Lundi 1er octobre, après avoir parcouru plus de trois mille kilomètres, les mineurs de Rio Turbio (Santa Cruz) ont manifesté devant le congrès pour réclamer le rejet du budget 2019. Alors qu’ils entraient dans l’Institut National de Technologie Industrielle (INTI) afin de participer à une assemblée générale, la police a ouvert le feu avec des balles en plomb, mettant en danger la vie des travailleurs mobilisés.

La mine est l’un des secteurs touché par le plan d’ajustement de Macri. C’est ce qui explique l’impressionnante mobilisation des mineurs du gisement de Río Turbio, venus depuis Santa Cruz pour manifester devant le Congrès.

Les travailleurs du site carbonifère de Rio Turbio, qui, au début de l’année, s’opposaient à des centaines de licenciements, ont une revendication spécifique : rejeter le budget 2019 qui réduit d’un tiers les fonds de l’entreprise publique.
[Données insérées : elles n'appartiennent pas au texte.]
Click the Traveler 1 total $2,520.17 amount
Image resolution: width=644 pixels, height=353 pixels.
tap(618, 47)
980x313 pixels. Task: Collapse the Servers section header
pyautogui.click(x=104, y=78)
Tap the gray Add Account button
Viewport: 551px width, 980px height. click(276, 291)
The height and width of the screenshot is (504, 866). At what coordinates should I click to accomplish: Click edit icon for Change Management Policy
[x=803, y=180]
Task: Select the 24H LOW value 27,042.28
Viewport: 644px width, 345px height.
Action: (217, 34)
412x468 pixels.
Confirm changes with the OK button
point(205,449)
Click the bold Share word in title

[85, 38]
Cette réduction drastique aurait à n’en pas douter pour effet de conduire à une nouvelle vague de licenciements.

Lors de leur action, les mineurs ont retrouvé les travailleurs de l’usine industrielle de Agua Pesada de Neuquén, qui rejettent également le plan d’ajustement du gouvernement et exigent que soit inclue dans le budget 2019 la remise en service de leur usine.

Quand la police tire avec des balles de plomb…
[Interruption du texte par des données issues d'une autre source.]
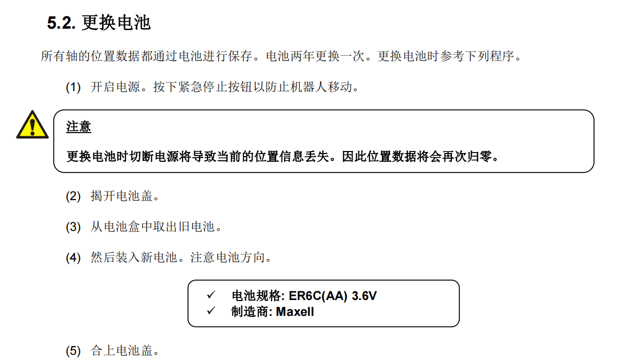Click the step number (3) marker

click(73, 227)
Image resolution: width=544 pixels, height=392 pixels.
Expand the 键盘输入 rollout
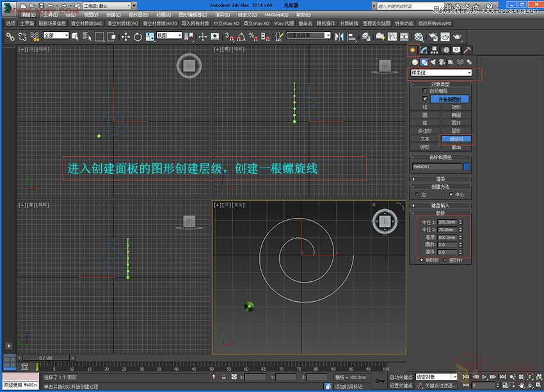point(440,205)
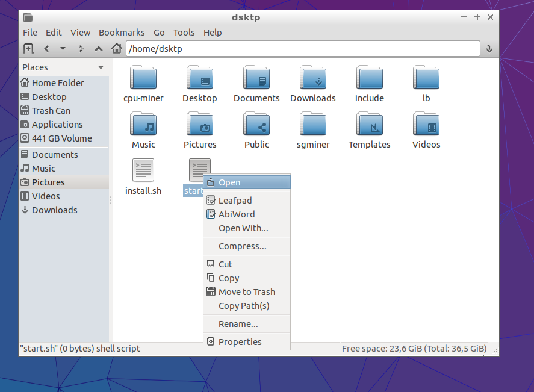This screenshot has height=392, width=534.
Task: Go forward with the right arrow
Action: coord(81,49)
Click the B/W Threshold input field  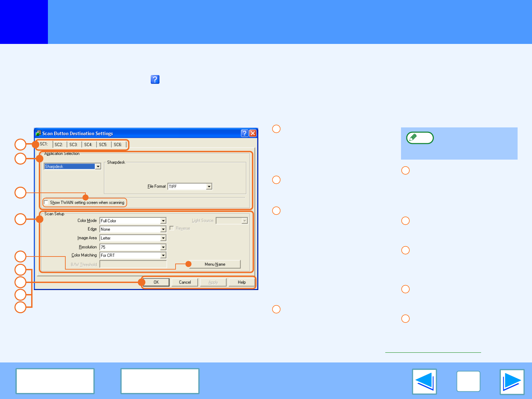pos(133,265)
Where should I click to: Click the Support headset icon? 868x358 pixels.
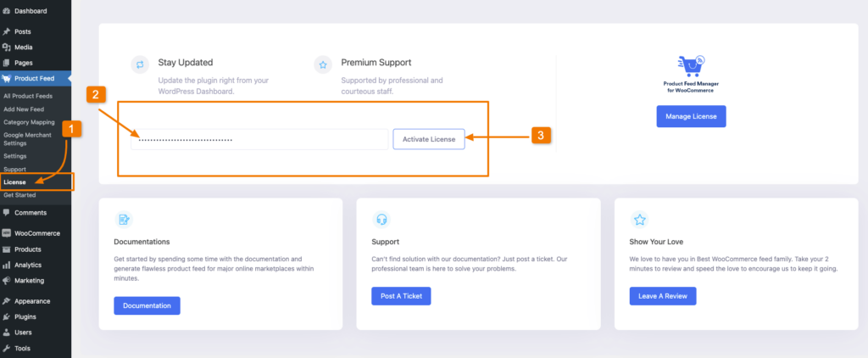pos(381,220)
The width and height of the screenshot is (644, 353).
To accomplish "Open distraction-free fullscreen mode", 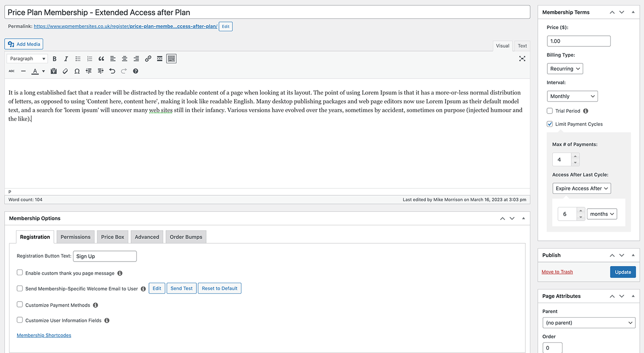I will coord(522,59).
Vers midi, alors qu’ils entraient dans l’Institut National de Technologie Industrielle (INTI) – qui est soumis à une vague de licenciements depuis le début de l’année – et ce, afin de participer à une assemblée générale, les mineurs se sont très rapidement fait réprimer. Selon le communiqué des travailleurs de l’INTI, « lorsqu’ils sont arrivés à la porte du PTM et allaient participer à l’assemblée, en compagnie de délégués du bureau interne de ATE INTI, ils ont été interceptés par le responsable de la conciergerie, José Provetina et le responsable du personnel de Murata, qui ont commencé à frapper les délégués et les mineurs. »
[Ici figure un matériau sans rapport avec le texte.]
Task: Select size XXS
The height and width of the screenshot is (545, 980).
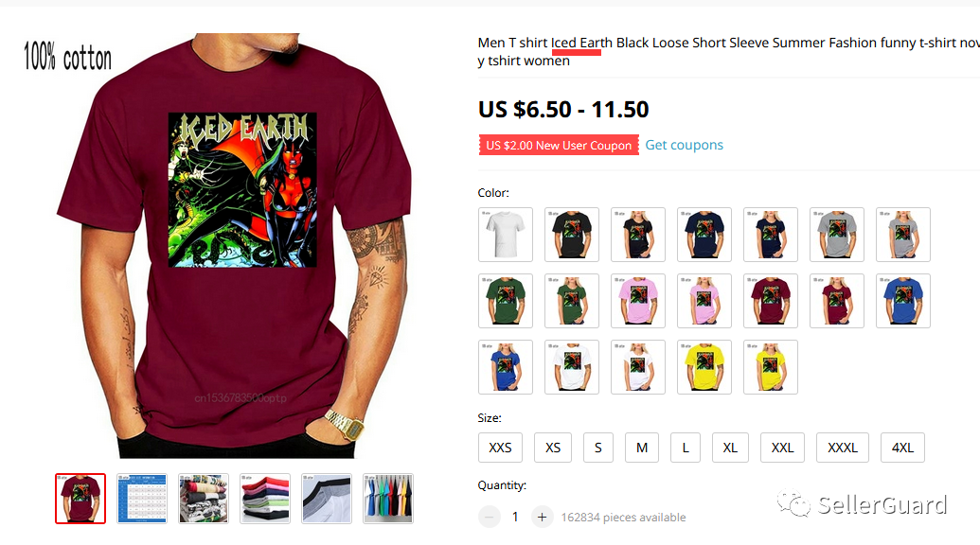Action: (500, 448)
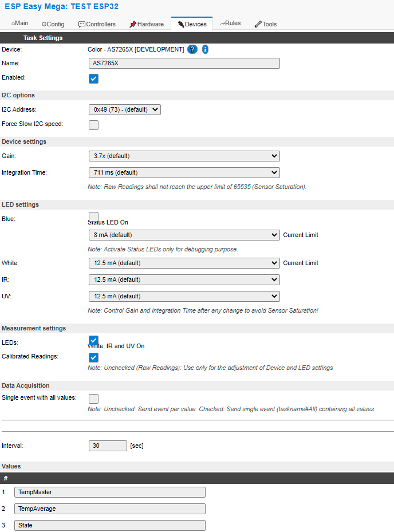Enable Single event with all values
394x532 pixels.
(93, 399)
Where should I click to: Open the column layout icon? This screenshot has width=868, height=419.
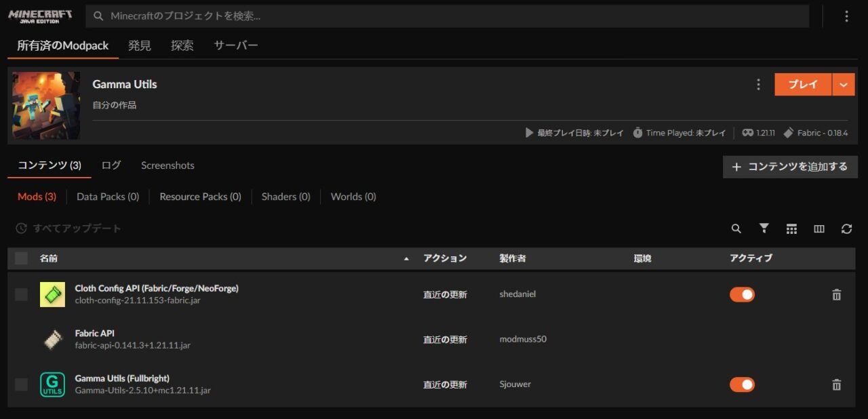coord(819,229)
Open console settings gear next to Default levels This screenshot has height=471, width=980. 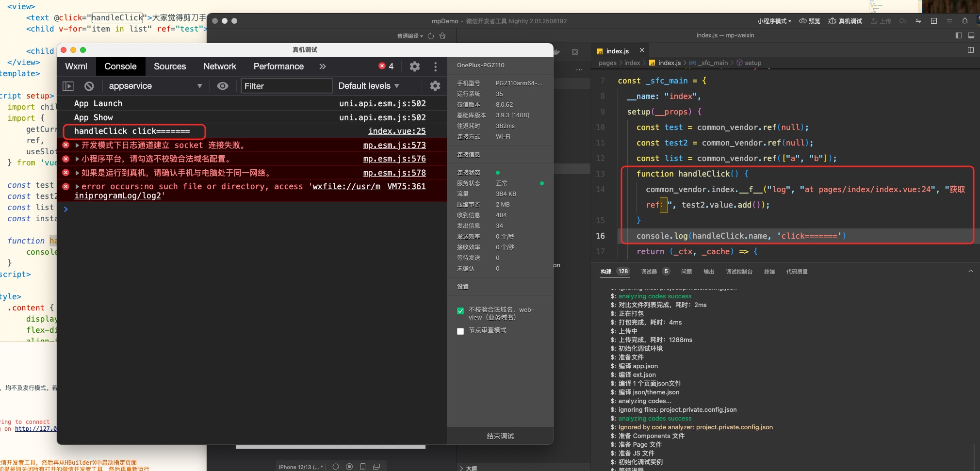(x=435, y=86)

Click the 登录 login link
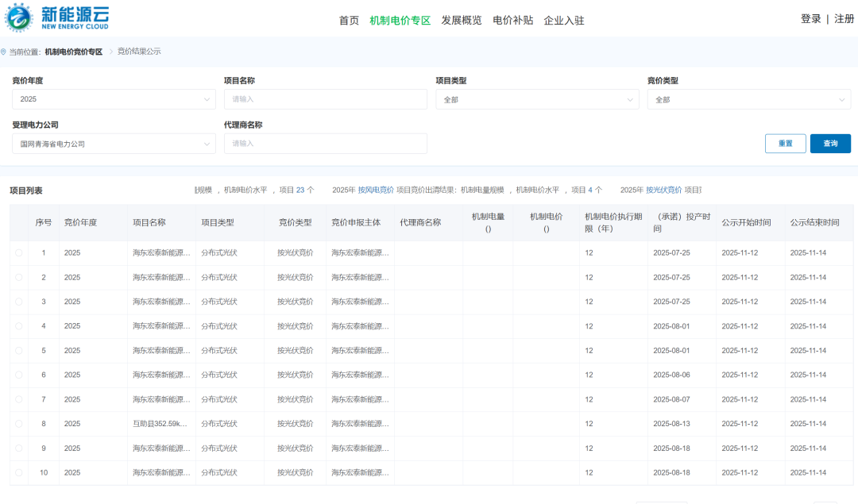[810, 19]
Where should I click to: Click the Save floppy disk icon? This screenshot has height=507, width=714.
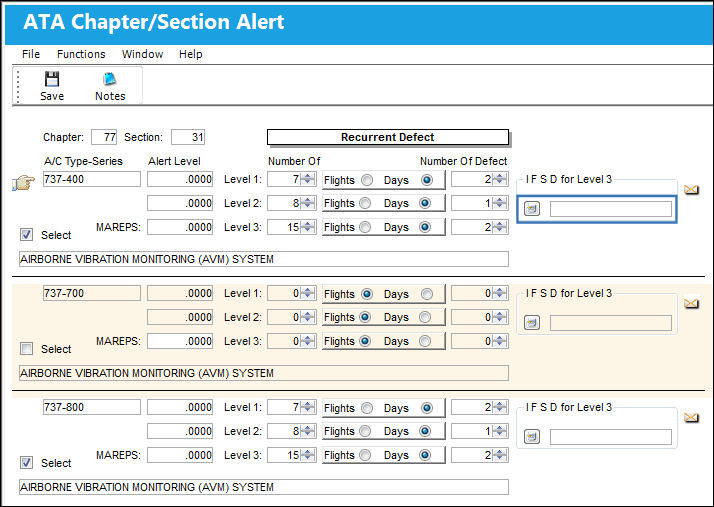51,79
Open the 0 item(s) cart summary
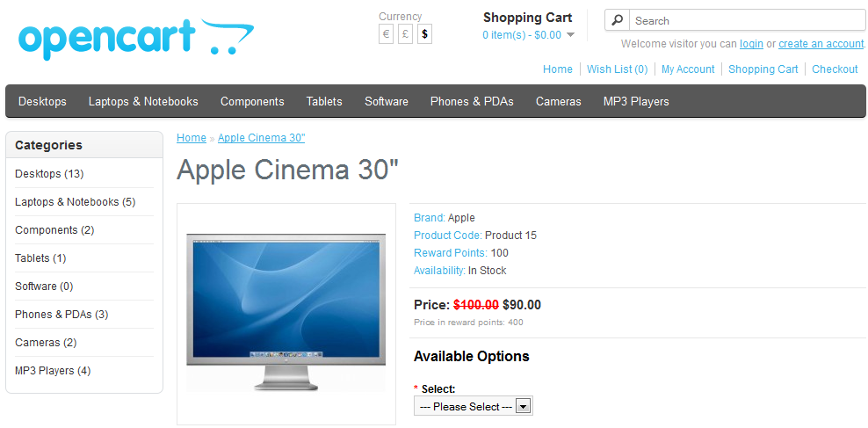 click(x=522, y=35)
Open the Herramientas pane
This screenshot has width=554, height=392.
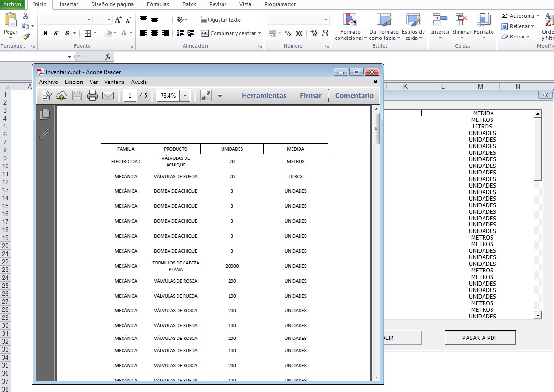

Au cours de la répression, qui a débuté par des attaques de la part des forces de sécurité, puis s’est intensifiée en raison des actions de la police fédérale, un agent fédéral, qui n’avait pas de pièce d’identité, a commencé à tirer avec son arme réglementaire, mettant en danger la vie des travailleurs.

Après avoir dénoncé cette répression, les mineurs sont retournés sur la place de Buenos Aires pour continuer leurs actions. Quand le soleil s’est couché, la marche aux flambeaux et frontales est passée par la Plaza de los Dos Congresos. Les mineurs étaient accompagnés de diverses organisations syndicales et sociales. Parmi elles se trouvaient des dirigeants du Movimiento de Agrupaciones Clasistas (MAC) impulsé par le Parti des Travailleurs Socialistes (PTS), qui ont envoyé aux mineurs une lettre contenant des propositions pour l’appui de leur lutte et la coordination avec le reste des secteurs qui résistent aux attaques de Cambiemos.
Mercredi, les mineurs organiseront une veille contre le budget, invitant les organisations syndicales, politiques et sociales à y participer. Ils seront là à minima jusqu’à vendredi pour mener différentes activités.

Miguel Páez, secrétaire général de l’ATE Rio Turbio, a déclaré au micro de la Izquierda Diario « nous rejetons ce budget d’ajustement porté par le gouvernement, qui met en péril de nombreux emplois, et en particulier notre site et l’usine. » Il poursuit : « Nous allons nous réunir avec différents secteurs qui se battent actuellement. »

Cristian Gordillo, secrétaire adjoint du syndicat ATE, a dénoncé l’attaque policière dont ont été victimes les mineurs mobilisés. Il a par ailleurs annoncé, qu’au cours de la semaine et en particulier mercredi prochain, les mineurs tenteront de converger avec d’autres secteurs en lutte.
Une fois de plus, comme ce fut le cas lors des énormes mobilisations des 14 et 18 décembre dernier face à la réforme des retraites, la police de Macri montre son visage violent et répressif afin d’essayer de mater toute mobilisation des travailleurs en lutte. Dans ce contexte, la solidarité de tous les travailleurs et la convergence entre les secteurs est plus que jamais nécessaire pour faire reculer Macri, à la botte du FMI.